#### PROBLEM STATEMENT:
All of the data below is to be output without alteration.

#### GIVEN INFORMATION:
↓

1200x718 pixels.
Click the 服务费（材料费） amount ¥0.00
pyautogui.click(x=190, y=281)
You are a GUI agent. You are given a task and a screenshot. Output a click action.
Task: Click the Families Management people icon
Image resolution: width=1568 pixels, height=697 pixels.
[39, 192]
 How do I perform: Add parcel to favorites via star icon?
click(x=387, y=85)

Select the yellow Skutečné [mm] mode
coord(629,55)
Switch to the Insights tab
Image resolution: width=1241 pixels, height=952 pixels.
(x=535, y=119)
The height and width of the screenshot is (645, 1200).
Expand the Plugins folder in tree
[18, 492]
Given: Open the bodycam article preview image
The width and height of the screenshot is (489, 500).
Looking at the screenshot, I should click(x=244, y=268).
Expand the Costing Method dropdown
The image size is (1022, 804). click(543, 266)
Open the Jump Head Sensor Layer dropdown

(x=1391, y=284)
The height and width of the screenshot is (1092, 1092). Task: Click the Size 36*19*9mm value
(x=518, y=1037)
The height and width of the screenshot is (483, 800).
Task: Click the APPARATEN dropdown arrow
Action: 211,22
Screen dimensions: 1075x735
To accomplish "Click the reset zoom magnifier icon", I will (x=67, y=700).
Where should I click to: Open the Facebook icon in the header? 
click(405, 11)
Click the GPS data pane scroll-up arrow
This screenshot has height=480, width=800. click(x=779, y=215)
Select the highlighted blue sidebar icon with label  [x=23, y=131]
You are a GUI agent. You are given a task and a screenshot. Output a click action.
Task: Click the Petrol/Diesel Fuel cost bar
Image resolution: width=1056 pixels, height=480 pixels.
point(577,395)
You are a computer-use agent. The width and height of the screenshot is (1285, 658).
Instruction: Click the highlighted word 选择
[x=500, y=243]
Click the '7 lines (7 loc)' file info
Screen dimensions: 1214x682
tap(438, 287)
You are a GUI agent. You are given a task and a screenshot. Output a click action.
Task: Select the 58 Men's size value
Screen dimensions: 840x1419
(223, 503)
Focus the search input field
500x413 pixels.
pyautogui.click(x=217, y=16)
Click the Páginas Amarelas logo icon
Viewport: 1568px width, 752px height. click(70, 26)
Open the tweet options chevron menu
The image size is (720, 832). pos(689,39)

↑

#### RESPONSE TO THIS EXERCISE:
1200x718 pixels.
Click the 服务费（材料费） amount ¥0.00
pyautogui.click(x=190, y=281)
You are a GUI agent. You are given a task and a screenshot. Output a click action.
Task: Click the Families Management people icon
Image resolution: width=1568 pixels, height=697 pixels.
[39, 192]
 How do I perform: Add parcel to favorites via star icon?
click(x=387, y=85)

Select the yellow Skutečné [mm] mode
coord(629,55)
Switch to the Insights tab
Image resolution: width=1241 pixels, height=952 pixels.
(x=535, y=119)
The height and width of the screenshot is (645, 1200).
Expand the Plugins folder in tree
[18, 492]
Given: Open the bodycam article preview image
The width and height of the screenshot is (489, 500).
Looking at the screenshot, I should click(x=244, y=268).
Expand the Costing Method dropdown
The image size is (1022, 804). click(543, 266)
Open the Jump Head Sensor Layer dropdown

(x=1391, y=284)
The height and width of the screenshot is (1092, 1092). Task: Click the Size 36*19*9mm value
(x=518, y=1037)
The height and width of the screenshot is (483, 800).
Task: Click the APPARATEN dropdown arrow
Action: 211,22
Screen dimensions: 1075x735
To accomplish "Click the reset zoom magnifier icon", I will (x=67, y=700).
Where should I click to: Open the Facebook icon in the header? 
click(405, 11)
Click the GPS data pane scroll-up arrow
This screenshot has height=480, width=800. click(x=779, y=215)
Select the highlighted blue sidebar icon with label  [x=23, y=131]
You are a GUI agent. You are given a task and a screenshot. Output a click action.
Task: Click the Petrol/Diesel Fuel cost bar
Image resolution: width=1056 pixels, height=480 pixels.
point(577,395)
You are a computer-use agent. The width and height of the screenshot is (1285, 658).
Instruction: Click the highlighted word 选择
[x=500, y=243]
Click the '7 lines (7 loc)' file info
Screen dimensions: 1214x682
tap(438, 287)
You are a GUI agent. You are given a task and a screenshot. Output a click action.
Task: Select the 58 Men's size value
Screen dimensions: 840x1419
(223, 503)
Focus the search input field
500x413 pixels.
pyautogui.click(x=217, y=16)
Click the Páginas Amarelas logo icon
Viewport: 1568px width, 752px height. click(70, 26)
Open the tweet options chevron menu
The image size is (720, 832). pos(689,39)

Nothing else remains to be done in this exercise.